Es ist auch von größtem Interesse, die Ausdruckswahl des Apostels zu beachten. Sogar wenn er vom Herrn spricht, sagt er nicht κρίνων, sondern ἀνακρίνων με. Die Wahrheit ist, dass der Gläubige niemals ins Gericht (κρίσιν) kommt, wie unser Herr selbst in Johannes 5 dargelegt hat; wenn er es täte, müsste er verloren sein. Leben und Gericht sind unvereinbar. Wer Christus und das Leben in Ihm ablehnt, wird mit Sicherheit gerichtet werden. Er ist verloren, und das wird dann offenbar werden.
So wird die Ehre Christi von Gott an denen gerechtfertigt, die seinen Sohn verschmäht haben. Diejenigen, die an Ihn glauben, sind zu keiner solchen zwanghaften und verderblichen Huldigung aufgerufen; sie beugen sich schon jetzt gern vor Ihm, ihrem Herrn und Leben. Sie werden Gott Rechenschaft ablegen; sie werden entsprechend den Dingen, die sie im Leib getan haben, empfangen, wie sie vor dem Richterstuhl Christi offenbar werden; aber sie werden niemals ins Gericht kommen, da sie schon Glauben und ewiges Leben in Ihm haben. Sie üben sich also, jetzt ein gutes Gewissen zu haben.

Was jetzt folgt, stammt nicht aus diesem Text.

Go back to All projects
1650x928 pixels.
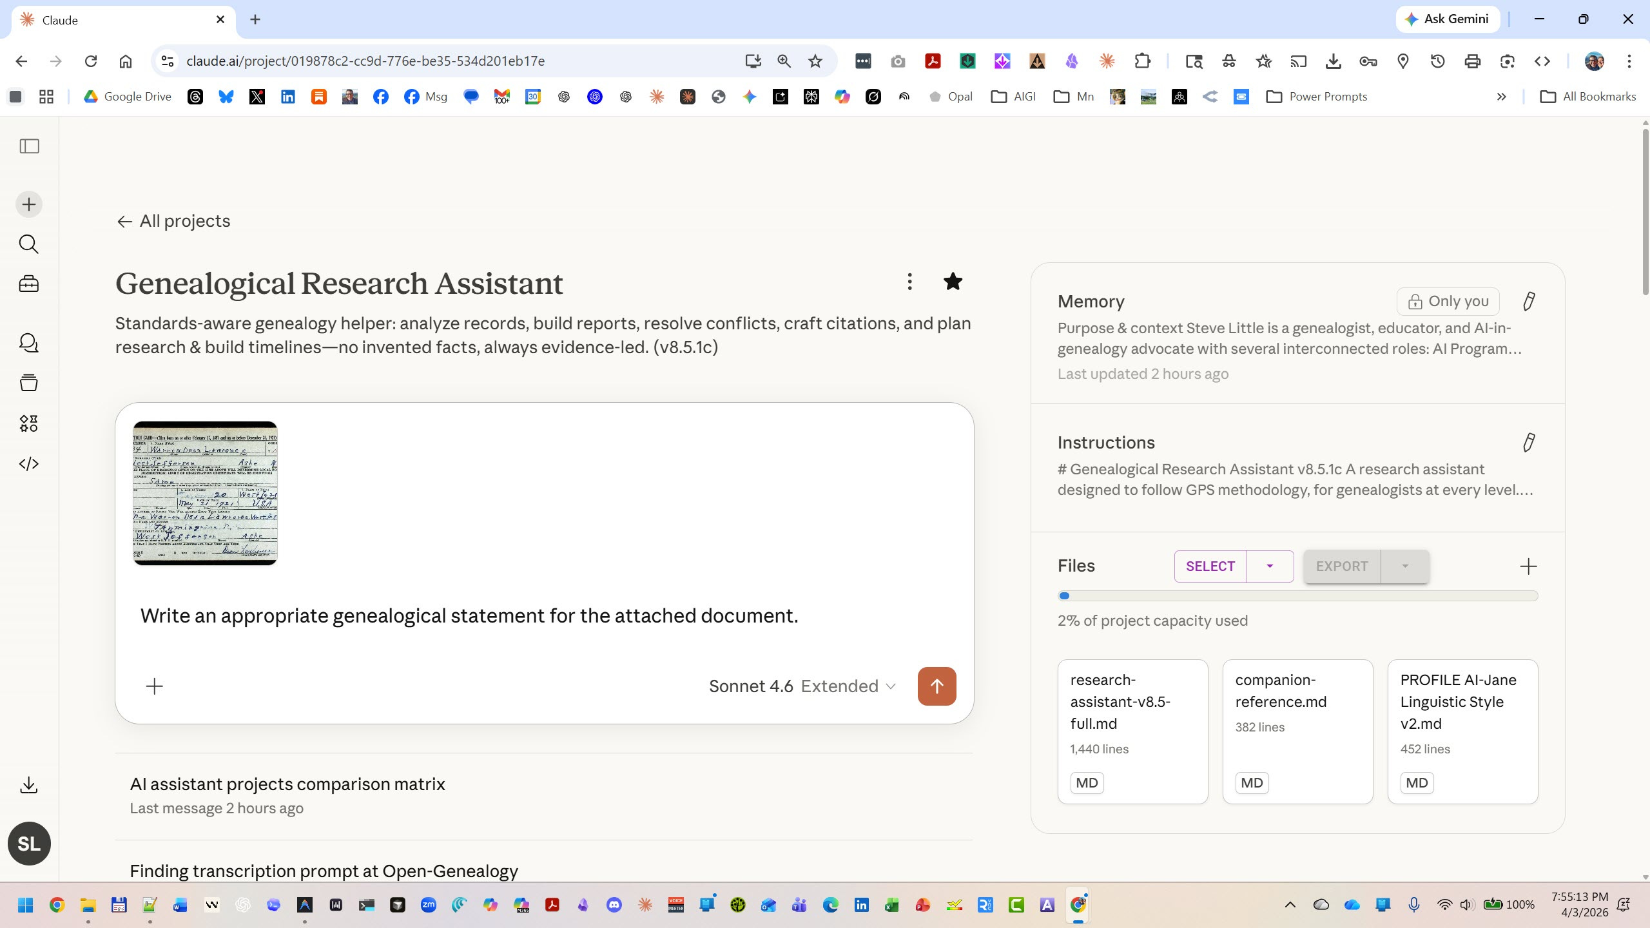click(x=173, y=221)
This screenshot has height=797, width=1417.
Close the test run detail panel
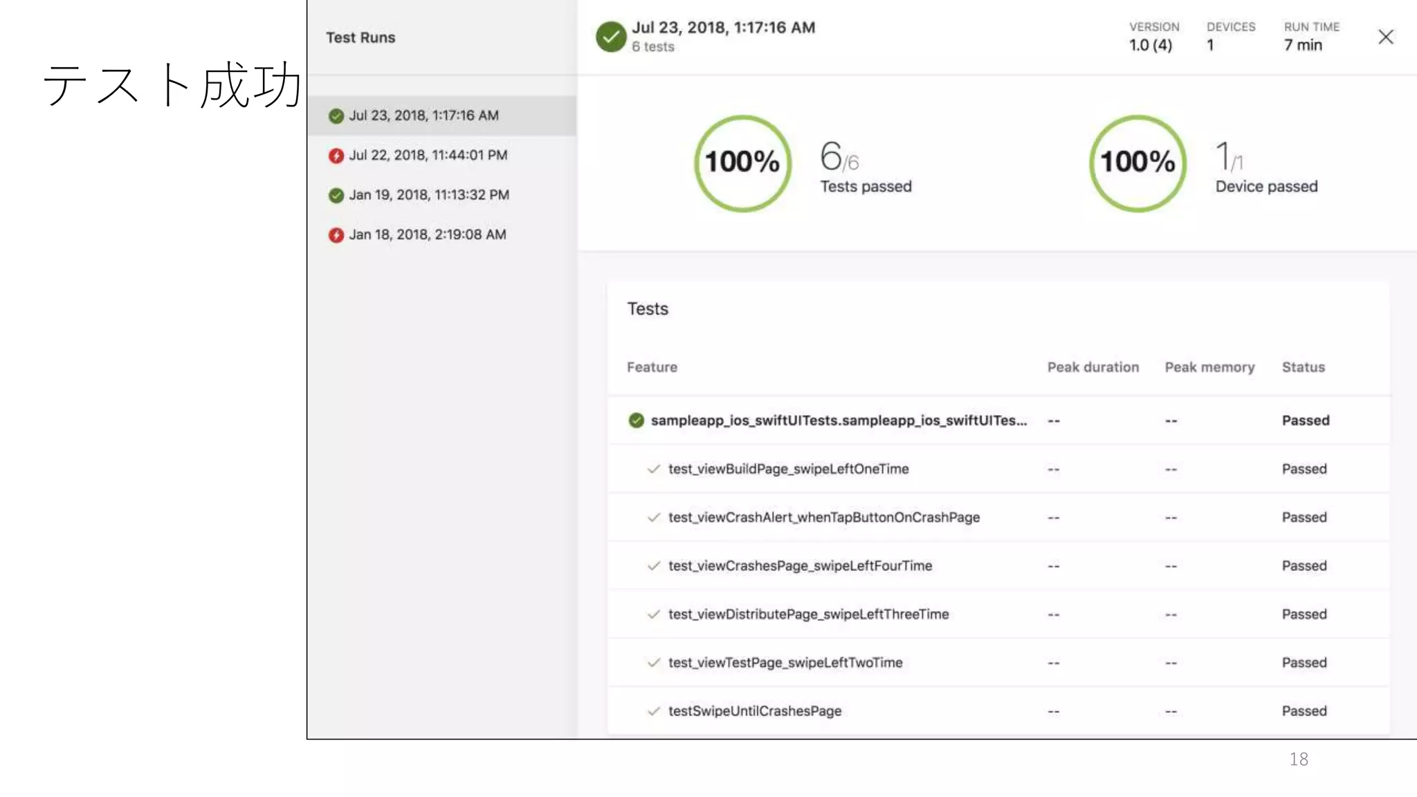[1385, 37]
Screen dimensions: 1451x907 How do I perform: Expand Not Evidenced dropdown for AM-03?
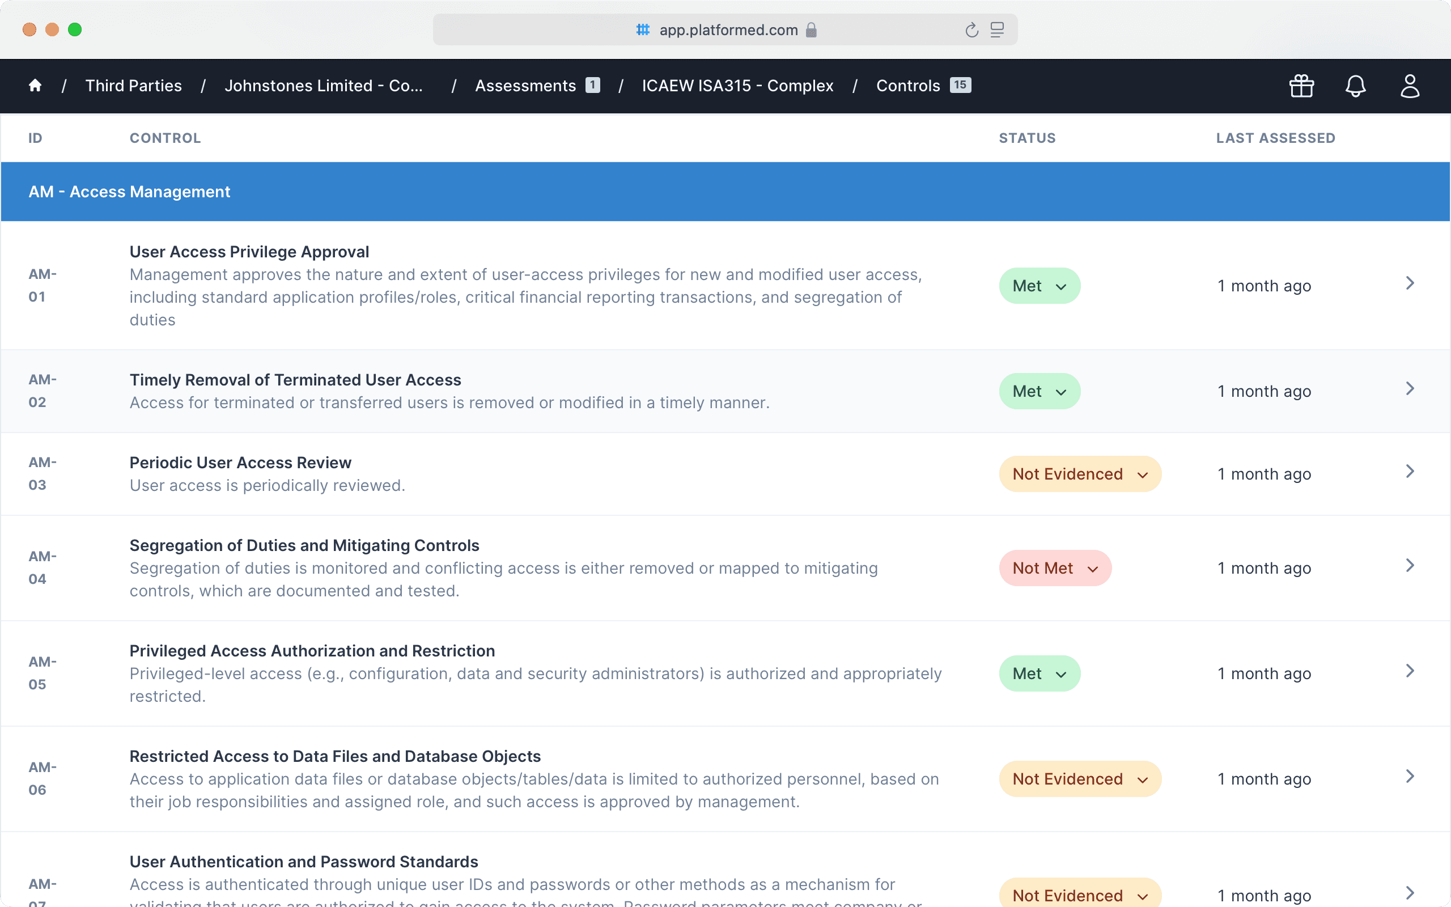tap(1079, 474)
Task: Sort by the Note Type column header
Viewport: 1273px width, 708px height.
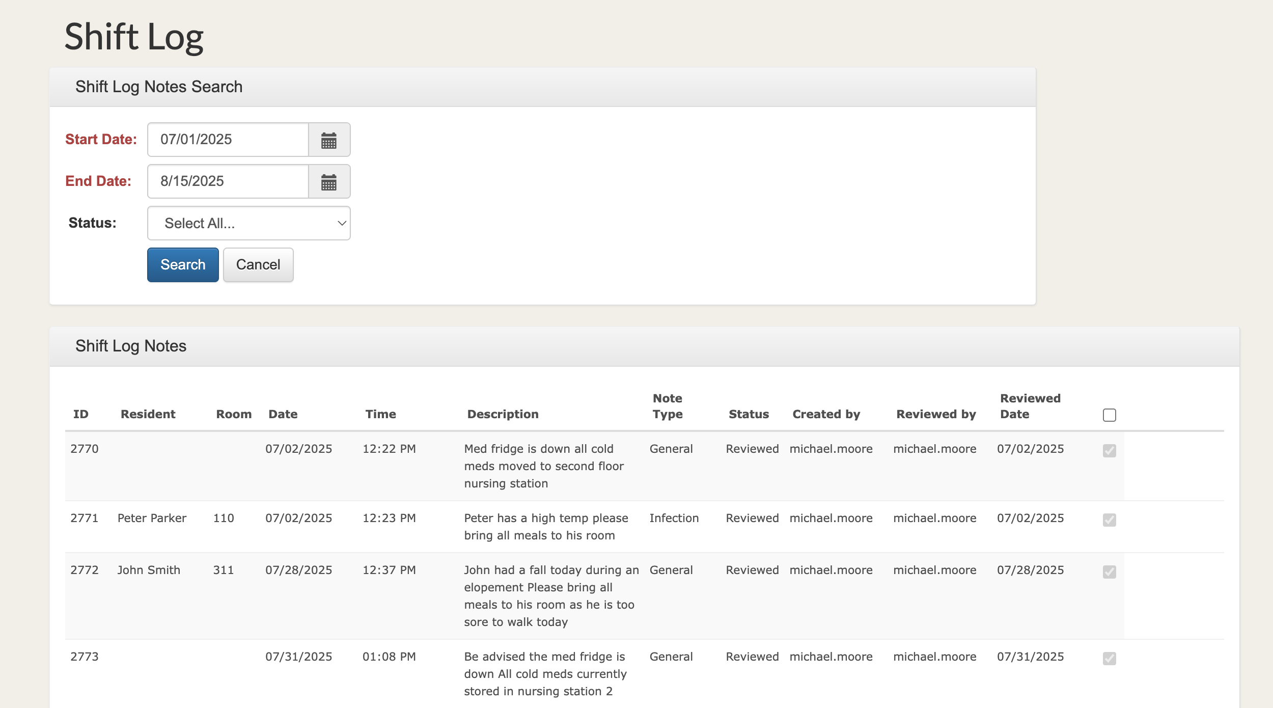Action: pos(668,406)
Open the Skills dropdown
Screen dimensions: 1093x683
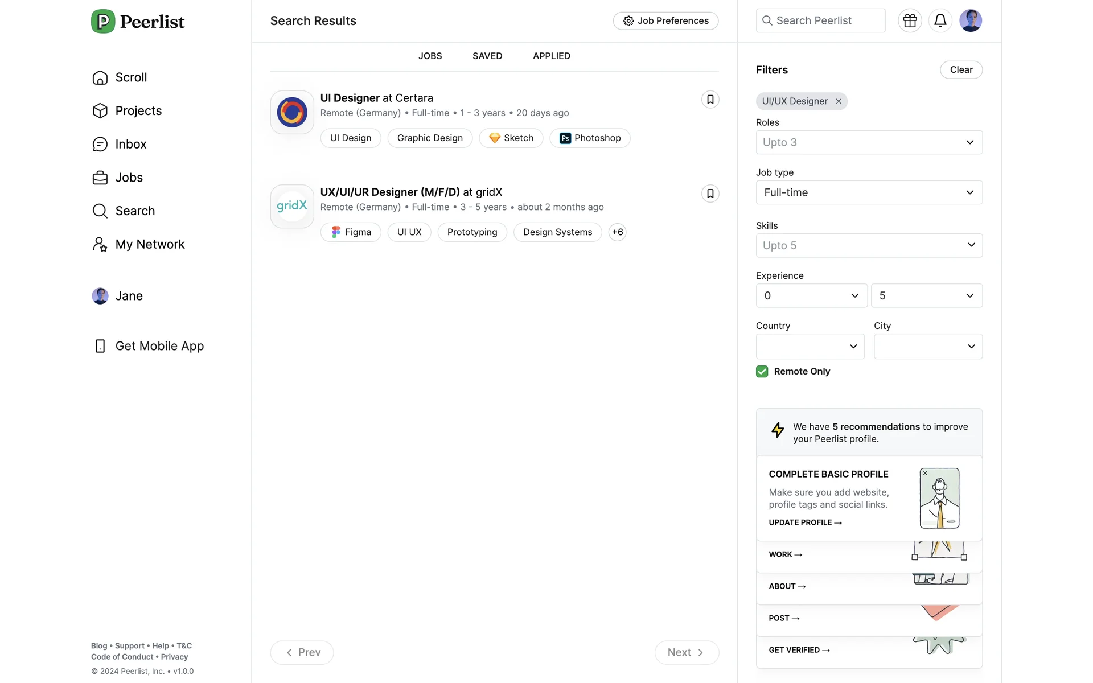[x=869, y=245]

So sagt der Apostel hier (er spricht nicht von seinem vergangenen Leben, obwohl er auch dort gewissenhaft gewandelt hat, wiewohl er verblendet war und so mit erhobener Hand sündigte): „Ich bin mir nichts bewusst“, und doch, fügt er hinzu, „aber dadurch bin ich nicht gerechtfertigt“ (V. 4). Ein gutes Gewissen ist eine gute Sache; aber es reinigt nicht die Person, die in diesem oder jenem durch Eigenliebe oder andere Gefühle geblendet sein mag. Der Herr wird bei seinem Kommen entscheiden; Er ist es, der die einzig angemessene Untersuchung vornimmt. „So urteilt nichts irgendetwas vor der Zeit [was sich die Korinther anmaßten], bis der Herr kommt, der [uns nicht richten, sondern] auch das Verborgene der Finsternis ans Licht bringen und die Überlegungen der Herzen offenbaren wird; und dann wird einem jeden sein Lob werden von Gott“ (V. 5). In jener Epoche wird alles, was das Dunkel suchte, um der Entdeckung zu entgehen, im Licht Gottes entlarvt werden, das sogar die Überlegungen offenbaren wird, die die Herzen selbst nicht durchschauten. Wie trügerisch ist oft das Lob der Menschen jetzt, wo Schein und Schatten für die meisten herrschen! Dann wird jeder das Lob haben, das ihm gebührt und von Gott dauerhaft und kostbar ist. Davon allein spricht der Apostel hier. Er hatte schon vom Verderben gesprochen und von der Erlösung, wo das Werk des unachtsamen Arbeiters verbrannt wird.